Dem Kläger steht nach §§ 823Abs. 1, 253 Abs. 2 BGB, 115 Abs. 1 VVG ein Anspruch unter Berücksichtigung seines erheblichen Mitverschuldensanteils und der erlittenen Verletzungen auf Schmerzensgeld von 500,- € zu. Die vom Kläger vorgenommene Bemessung von 2.000,- € = 100 % als Ausgangsbasis ist nicht zu beanstanden (vgl. Oberlandesgericht Düsseldorf, Urteil vom 8.10.2013, Aktenzeichen I – 1 U 226/12, Schaden-Praxis 2014, 16-19). Der Kläger erlitt neben Prellungen ein Schädel-Hirn-Trauma ersten Grades mit Bewusstlosigkeit und Gedächtnisverlust hinsichtlich des Unfallgeschehens und musste eine Woche im Krankenhaus verbringen. Das Verschulden des Beklagten zu 1) ist gering und rechtfertigt keine besondere Genugtuung durch ein höheres Schmerzensgeld. Die seit dem Unfall verstrichene Zeit liegt im normalen Bereich.

Der zuerkannte Zinsanspruch aus dem materiellen Schadenersatzanspruch ist aus dem Gesichtspunkt des Schadensersatzes wegen Verzuges gemäß §§ 284Abs. 2, 288 Abs. 1 Satz 1 BGB gerechtfertigt.
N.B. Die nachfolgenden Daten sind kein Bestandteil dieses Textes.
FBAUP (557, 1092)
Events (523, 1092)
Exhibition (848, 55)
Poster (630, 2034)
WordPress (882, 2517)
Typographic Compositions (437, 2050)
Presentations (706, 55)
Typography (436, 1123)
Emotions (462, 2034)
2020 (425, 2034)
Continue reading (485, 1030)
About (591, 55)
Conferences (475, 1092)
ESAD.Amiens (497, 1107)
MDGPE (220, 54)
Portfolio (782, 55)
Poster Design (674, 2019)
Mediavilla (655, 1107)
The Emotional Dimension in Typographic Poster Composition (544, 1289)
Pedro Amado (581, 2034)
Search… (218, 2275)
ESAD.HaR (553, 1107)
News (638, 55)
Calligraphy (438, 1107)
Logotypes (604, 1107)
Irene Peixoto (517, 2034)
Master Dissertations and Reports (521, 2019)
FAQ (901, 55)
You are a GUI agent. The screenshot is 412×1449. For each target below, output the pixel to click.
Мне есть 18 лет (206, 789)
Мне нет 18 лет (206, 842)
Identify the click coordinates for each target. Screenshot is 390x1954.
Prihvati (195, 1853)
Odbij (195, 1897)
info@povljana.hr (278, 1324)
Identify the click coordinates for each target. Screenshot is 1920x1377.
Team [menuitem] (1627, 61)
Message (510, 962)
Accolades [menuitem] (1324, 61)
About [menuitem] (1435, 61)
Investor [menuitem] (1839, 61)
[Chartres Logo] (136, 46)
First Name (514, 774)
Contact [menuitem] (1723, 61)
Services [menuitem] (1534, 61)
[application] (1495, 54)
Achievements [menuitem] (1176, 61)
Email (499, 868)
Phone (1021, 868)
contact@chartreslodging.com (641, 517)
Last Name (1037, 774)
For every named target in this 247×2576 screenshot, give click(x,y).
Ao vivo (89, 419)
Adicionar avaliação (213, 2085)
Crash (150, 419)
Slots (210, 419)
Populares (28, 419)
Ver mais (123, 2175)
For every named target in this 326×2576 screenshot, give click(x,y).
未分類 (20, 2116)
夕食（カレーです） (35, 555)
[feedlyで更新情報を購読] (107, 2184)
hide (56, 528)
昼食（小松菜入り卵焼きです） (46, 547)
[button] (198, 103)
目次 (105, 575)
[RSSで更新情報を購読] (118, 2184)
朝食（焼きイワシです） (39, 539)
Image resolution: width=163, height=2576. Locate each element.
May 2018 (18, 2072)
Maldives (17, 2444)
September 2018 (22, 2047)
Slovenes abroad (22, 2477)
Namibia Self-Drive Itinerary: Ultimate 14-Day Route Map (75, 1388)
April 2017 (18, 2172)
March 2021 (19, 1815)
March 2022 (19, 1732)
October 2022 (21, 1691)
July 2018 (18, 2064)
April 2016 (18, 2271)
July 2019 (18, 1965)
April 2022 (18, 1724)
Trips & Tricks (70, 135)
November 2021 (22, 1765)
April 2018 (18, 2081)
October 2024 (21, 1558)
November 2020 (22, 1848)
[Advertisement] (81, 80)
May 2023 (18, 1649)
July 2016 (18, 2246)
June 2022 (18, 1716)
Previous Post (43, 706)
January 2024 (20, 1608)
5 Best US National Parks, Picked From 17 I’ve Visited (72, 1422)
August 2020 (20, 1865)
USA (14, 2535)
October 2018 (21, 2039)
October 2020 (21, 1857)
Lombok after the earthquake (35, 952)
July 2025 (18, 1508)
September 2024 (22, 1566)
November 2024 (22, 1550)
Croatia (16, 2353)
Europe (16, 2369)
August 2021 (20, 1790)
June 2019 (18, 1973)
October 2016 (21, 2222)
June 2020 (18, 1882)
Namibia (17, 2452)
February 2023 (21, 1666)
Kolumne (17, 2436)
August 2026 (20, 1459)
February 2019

Die vorgerichtlichen Auslagen sind mit einer 1,3 fachen Geschäftsgebühr gemäß Nr. 2300 VV RVG aus der berechtigten Forderung zu bemessen, entsprechend mit Auslagen- und Dokumentenpauschale und Mehrwertsteuer 212,21 €.

Die Kosten des Rechtsstreits sind nach § 92 Abs. 1 ZPO den Parteien im Verhältnis ihres wechselseitigen Obsiegens und Unterliegens aufzuerlegen. Zwischen 10.000,- € und 13.000,- € ist keine weitere Kostenstufe, sodass trotz der Zuvielforderung bei der Motorradkleidung die Beklagten ein Viertel und der Kläger drei Viertel der Kosten zu tragen hat.

Die Entscheidung über die vorläufige Vollstreckbarkeit folgt aus §§ 708Ziffer 10, 711,713 ZPO.

Die Revision ist nicht nach § 543 ZPO zuzulassen, da der Rechtsstreit keine grundsätzliche Bedeutung hat und auch die Fortbildung des Rechts oder die Sicherung einer einheitlichen Rechtsprechung keine Entscheidung des Revisionsgerichts in dieser Sache fordern.

Der Streitwert für den zweiten Rechtszug beträgt 13.065,95 €.